→ **题目要求 1**
请将下文正文部分中的句子“下面以音乐网站为例子介绍如何设计推荐系统数据库, 以及不同设计方法的差异.”译为英文。
→ **题目要求 2**
请将下文正文部分中以“从打了这些tag标签的歌曲库”开头的段落改写得更为简洁，并保留其主要信息。
→ **题目要求 3**
请依据下文正文部分，判断以下各项陈述是否与原文相符，逐项回答“是”或“否”，并原样引用起决定作用的原文：(a) 表 t_like 的主键由 uid、tagid 和 vid 三列组成；(b) 压测时使用了 64 个客户端；(c) 文中的普通设计仅适用于 PostgreSQL。
─── 正文部分
16 Star 108 Fork 87

爱是与世界平行 / postgres

加入 Gitee
与超过 1200万 开发者一起发现、参与优秀开源项目,私有仓库也完全免费 :)
免费加入
克隆/下载
用户喜好推荐系统 - PostgreSQL 近似计算应用.md 14.10 KB
一键复制 编辑 原始数据 按行查看 历史
爱是与世界平行 提交于 2021-06-21 16:20 . 调整pg笔记

用户喜好推荐系统 - PostgreSQL 近似计算应用

作者

digoal

日期

2020-02-28

标签

PostgreSQL , 近似计算 , hll , hyperloglog , hash


背景

推荐系统在互联网化的应用中是一个提升用户粘性、提高转化率的通用需求.

例如电商, 根据用户喜好, 推荐打折商品.

音乐网站, 根据用户听音习惯, 推荐音乐.

新闻网站, 根据用户浏览习惯, 推荐喜好的内容.

appstore网站, 根据用户下载和使用app习惯, 推荐app

... ...

下面以音乐网站为例子介绍如何设计推荐系统数据库, 以及不同设计方法的差异.

设计背景

歌曲有对应的标签

一个歌曲可以有多个标签

用户听过什么歌曲(听完的)

形成一个一堆多的映射关系

uid ->> tags ->> musics    

根据用户每个tag下的music数排行, 得到tag热度

tag(count distinct music)    
...    

前5个tag, 以及权重

tag1:40%    
tag2:20%    
tag3:15%    
tag4:15%    
tag5:10%    

从打了这些tag标签的歌曲库, 排除用户听过的, 以及这些歌曲的推荐权重(例如播放次数倒排), 按比例再推荐新的歌曲给你.

普通设计

适合所有数据库

create table t_like(     
uid int,  -- 用户id    
tagid int,  -- 歌曲标签id    
vid int,   -- 歌曲id    
mod_time timestamp,  -- 最后一次更新时间, 仅与上次时间超过1天时更新    
primary key (uid,tagid,vid)     
);    
    
insert into t_like values (:uid, :tagid, :vid, :mod_time)     
 on conflict (uid,tagid,vid) do update    
set mod_time=excluded.mod_time    
where    
excluded.mod_time - t_like.mod_time > interval '1 day'    
;    
    
-- 根据tag里面歌曲id的歌手, 统计最近1天的top 10的tag    
select tagid, count(*) from t_like     
where uid=:uid     
and now()-mod_time < interval '1 day'  
group by tagid     
order by count(*) desc limit 10;    

压测:

vi test.sql  
\set uid random(1,50000)    
\set tagid random(1,5000)    
\set vid random(1,10000000)    
insert into t_like values (:uid, :tagid, :vid, now())     
 on conflict (uid,tagid,vid) do update    
set mod_time=excluded.mod_time    
where    
excluded.mod_time - t_like.mod_time > interval '1 day';    
  
pgbench -M prepared -n -r -P 1 -f ./test.sql -c 32 -j 32 -T 240  
  
transaction type: ./test.sql  
scaling factor: 1  
query mode: prepared  
number of clients: 32  
number of threads: 32  
duration: 240 s  
number of transactions actually processed: 80975327  
latency average = 0.095 ms  
latency stddev = 0.340 ms  
tps = 337396.279382 (including connections establishing)
──────
─── 所给条目
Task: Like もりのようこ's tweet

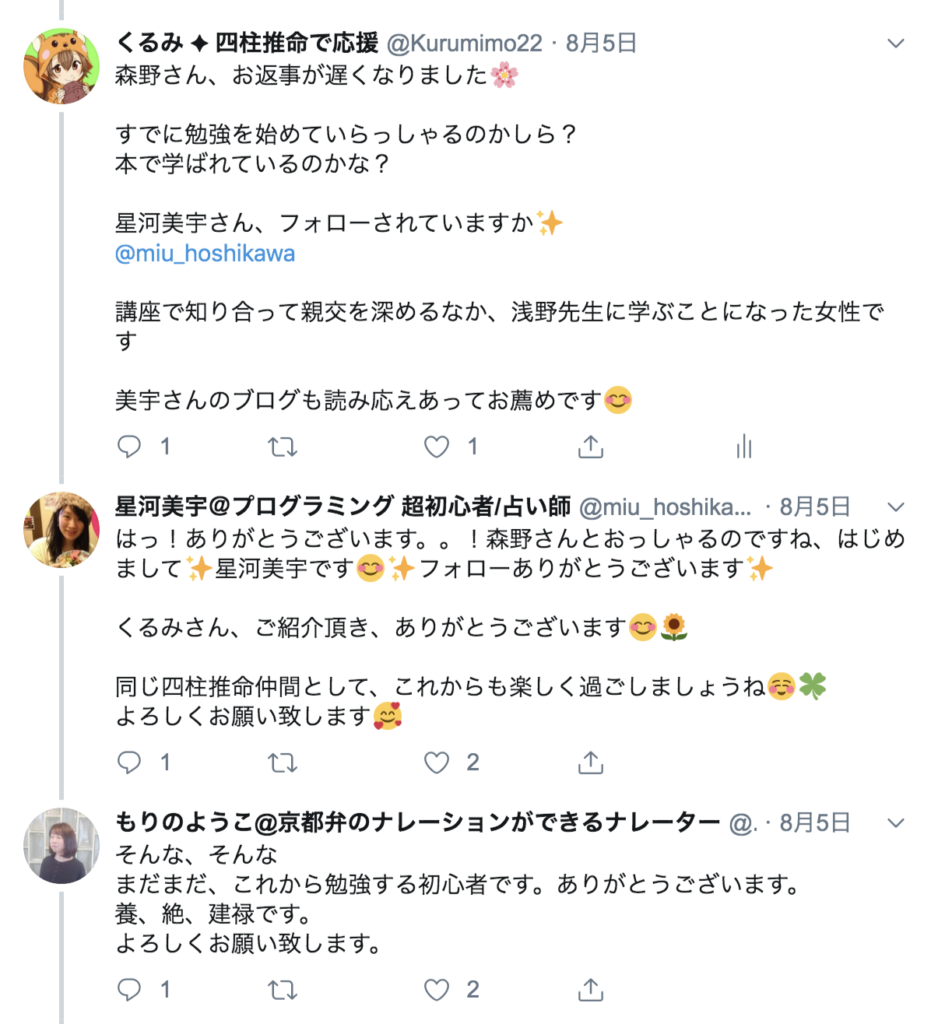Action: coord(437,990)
──────
─── 所给条目
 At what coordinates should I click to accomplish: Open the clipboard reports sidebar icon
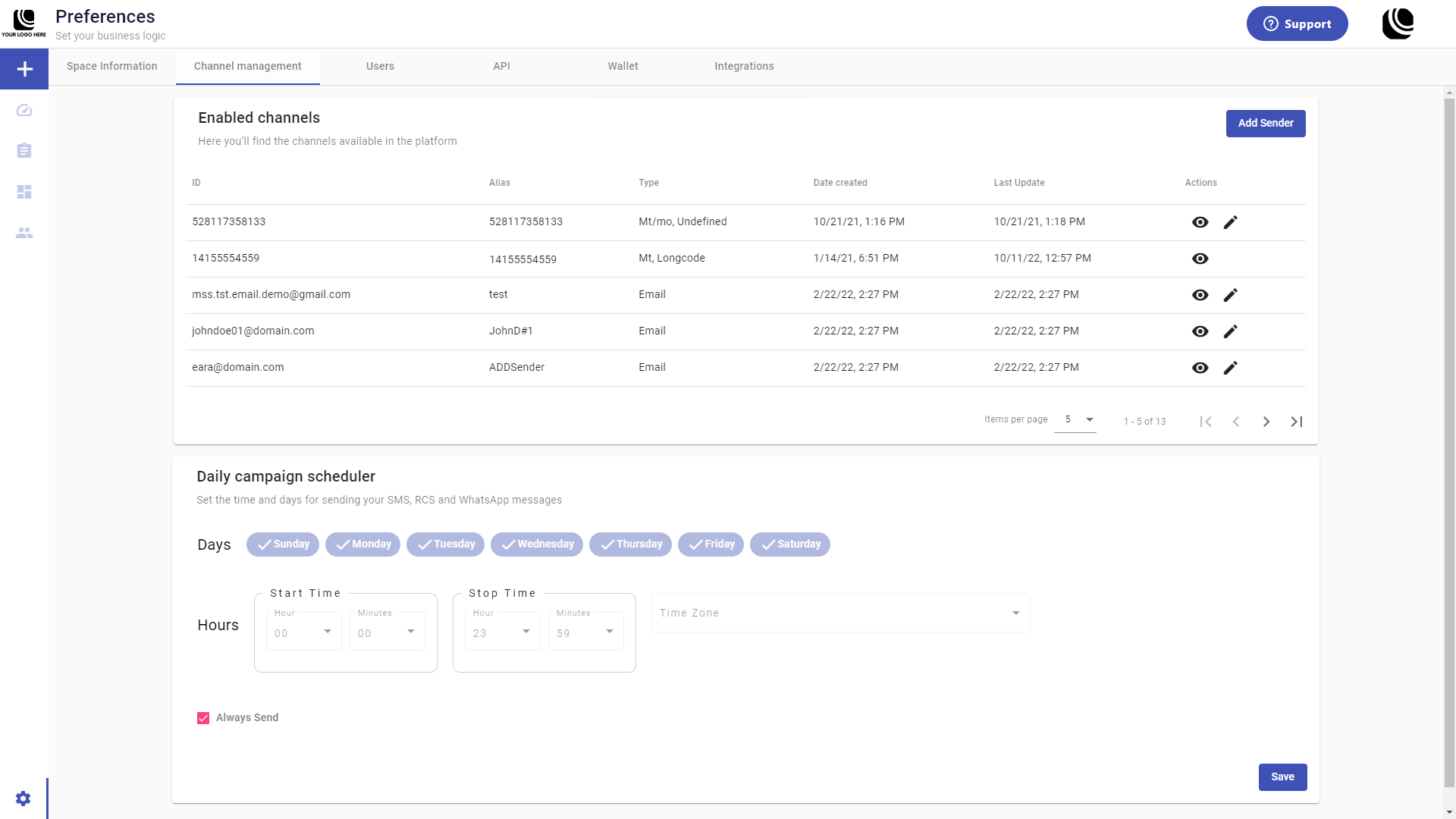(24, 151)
──────
→ **参考答案 1**
The following takes a music website as an example to explain how to design a recommendation system database and the differences between the various design approaches.

→ **参考答案 2**
在带有这些标签的歌曲库中排除用户已听过的歌曲，依据推荐权重（如播放次数倒序），按标签比例向用户推荐新歌。

→ **参考答案 3**
(a) 是。“primary key (uid,tagid,vid)”
(b) 否。“number of clients: 32”
(c) 否。“适合所有数据库”